Document Collections & Reactive Hypertext Documents: The preliminary objective of this project, on the basis of the macro and micro-structure of documents, was to establish hypertext links that make explicit the relations that exist between the documents in a collection. In particular, the project was concerned with developing different measures that allow for classification and generation of structures (hierarchies, graphs, aggregates and composites) that facilitate the management and navigation within a relatively large collection of documents. We now aim to extend this by integrating work in robust parsing by members of LITH. Applying robust analysis techniques to important structural elements of documents will allow for intelligent indexing and retrieval of documents. By parsing these elements, complex information about the document can be gathered and used for indexing and the creation of dynamic documents which provide different views of a document collection.
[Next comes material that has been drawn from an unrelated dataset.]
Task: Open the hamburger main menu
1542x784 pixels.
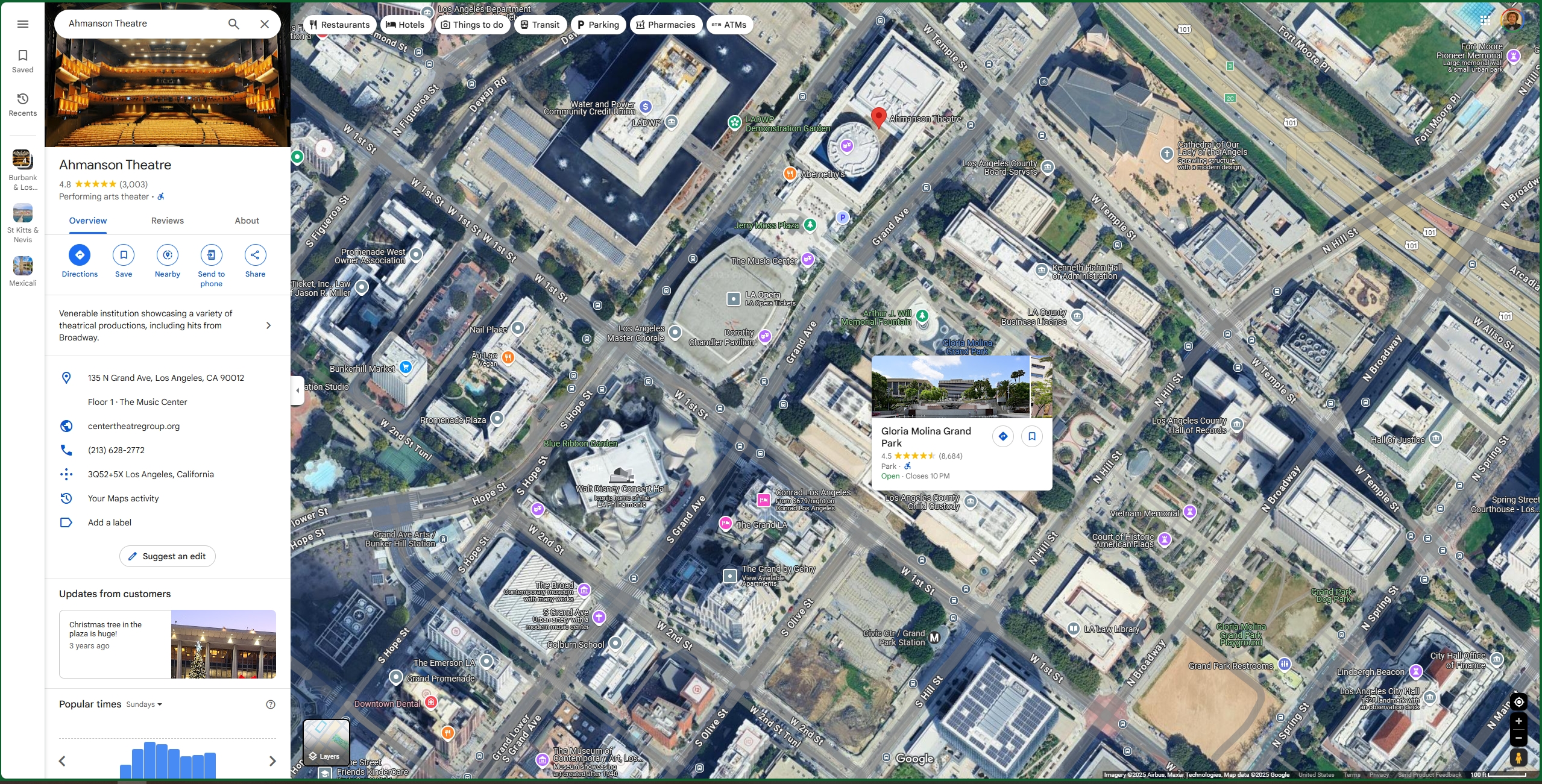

HIPOCAMPE: The objective of this project is to automate the production of hypertext documents from pedagogical information text books. The process starts with an optical capture phase, followed by a structural analysis phase and the addition of conceptual links that connect diverse information in the document. An expert system proposes to the student a route through the hypertext document which takes account of the students level of knowledge. LITH's contribution to this project is in relation to the structure of the document, the modelling of the hypertext, and in improving the user interface with new navigation methods.

AGENDA: The objective in this project is the realisation and validation of an original system that identifies, quantifies, and qualifies in real-time the activity of a health care unit in the hospital environment. Our work is on the definition of a friendly and flexible information gathering environment based on the optical recognition of certain hand-written information contained in an ad hoc agenda used by the unit personnel.

DICA: This project aims to provide an environment for the cooperative development of distributed applications. Its main points of development are:

DICA intends offering these services using a uniform visual metaphor where the difference between user interface and dynamic document blurs.